Which lead us to another question: beyond building software and answering racers’ questions, what’s Racery’s role in all of this? Are our virtual races like a pro football field where calls are governed by refs in the rafters staring at TV screens? Or are they more like like Ultimate Frisbee, where there are no refs and so all players gather on the field to negotiate any disputed calls?
We decided that our races are more like Ultimate Frisbee than football — everyone trusts each other and (currently) no money is on the line. When there’s a disagreement, the spirit of the game is invoked. Should we hold a vote among racers? That seemed impractical, so we reached for another sports model, deciding our role in cases like this would be like that of a baseball umpire pre-2014 — the few times when situations are ambiguous and pride was on the line, the ‘reality’ is whatever the ump says the final call is.
Considering the above and having accepted Netsertive-3’s final 11 miles and emailed all racers with the resulting team leader board with Netsertive-3 at #1 on the afternoon of Monday, May 2nd, we decided to stick with that finish. We’ve added a footnote to the race’s About page addressing the multiple time-lapse outcomes.
To improve the Racery experience for future racers, we’re revising our internal processes and guidelines. For each race, a deadline for submissions affecting leader boards will be clearly specified and labelled as such. We now use the word “deadline” and say “no miles will be accepted after” in default communications to racers. And, from a technical side, the finish line will also be more clearly defined because all placards for placement — both team and individual — will be created at the same time based on the standings as of that moment. (We’re currently transitioning out of distributing team placards manually.) Any mileage submissions after the end of a race won’t impact leader boards, but can still affect an individual’s personal records and achievements. (I guess if we ever start giving system-wide awards for ‘most runs’ or ‘longest distance in a period,’ we’ll have to revisit this too.)
FInally, since the race results depend on the goodwill of all participants and are not scientifically determined, we’re changing the wording on the digital awards we give for individual and team placements.
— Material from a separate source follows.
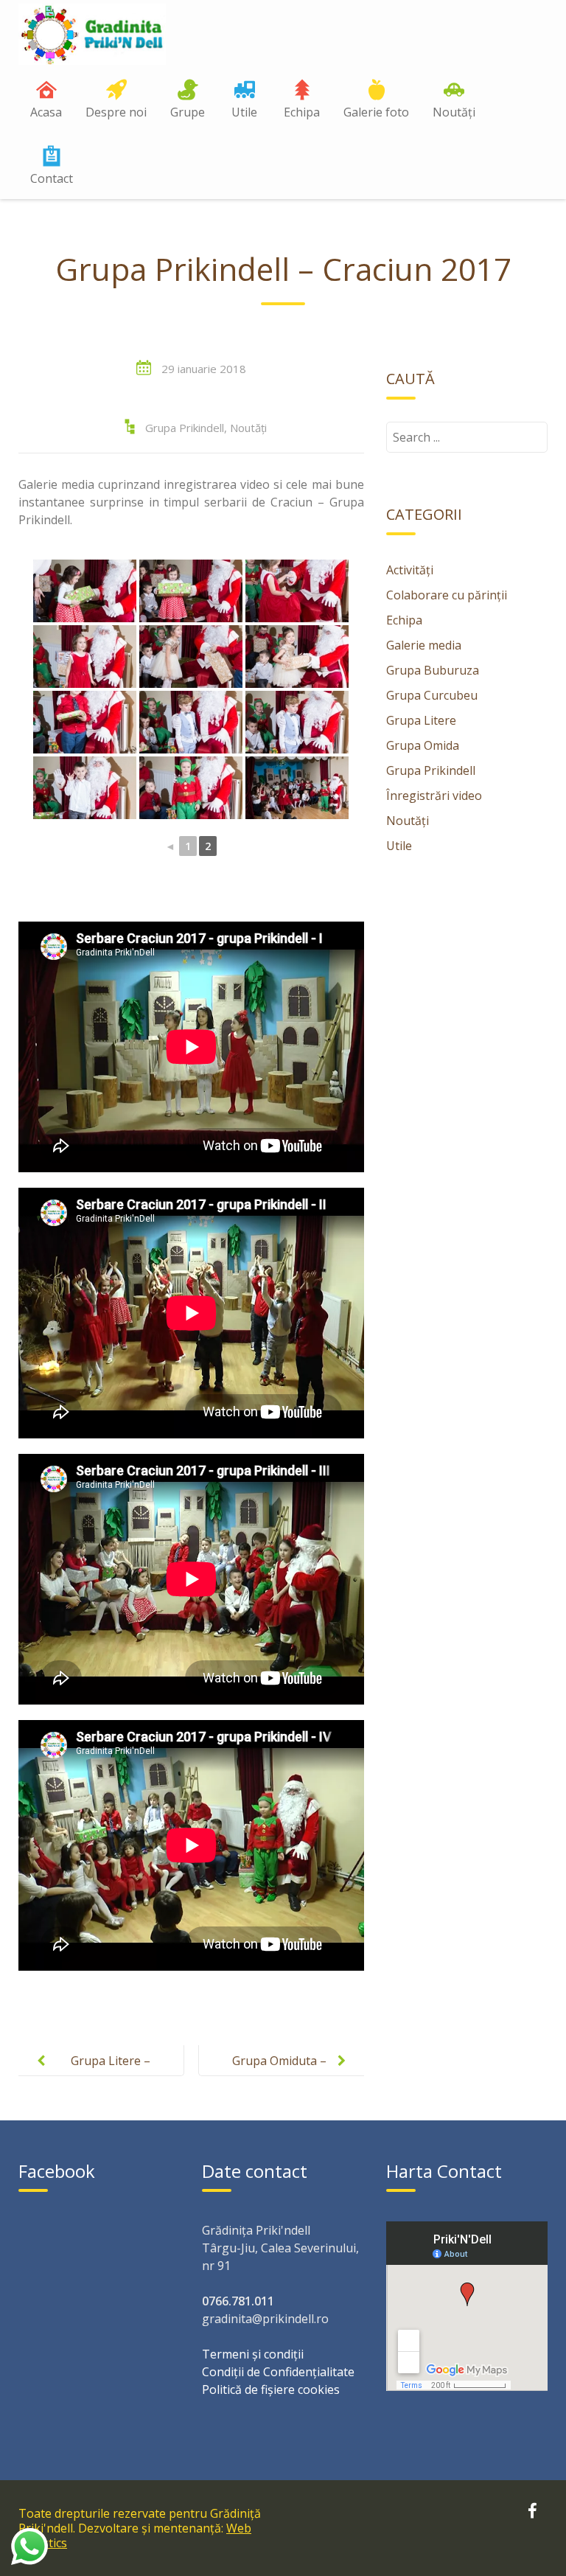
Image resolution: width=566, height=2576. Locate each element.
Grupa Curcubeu (432, 695)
These previously read ‘certified by Racery’ but, as of last week, bear the words ‘powered by Racery.’ In retrospect, ‘certified by Racery’ implied more science and certitude than we can muster.
Looking forward, we better understand how much passion a virtual race can evoke. Though our routes are made of pixels, they’re measured by real blood, sweat and tears. And we better understand that our staff is the custodian of these virtual races, a role that’s more nuanced than being a proprietor or director or cheerleader or host. It’s a role we’ll have to continue to think about and improve at. (Which is partly why this blog post is preposterously long.)
Again, we deeply regret our contradictory language and frustrating the Swifties, who poured on the miles to put their team at #1. We’re thrilled to have more than 200 people celebrate the TechGirlz charity and help raise $7k. And we appreciate the opportunity we got to improve Racery.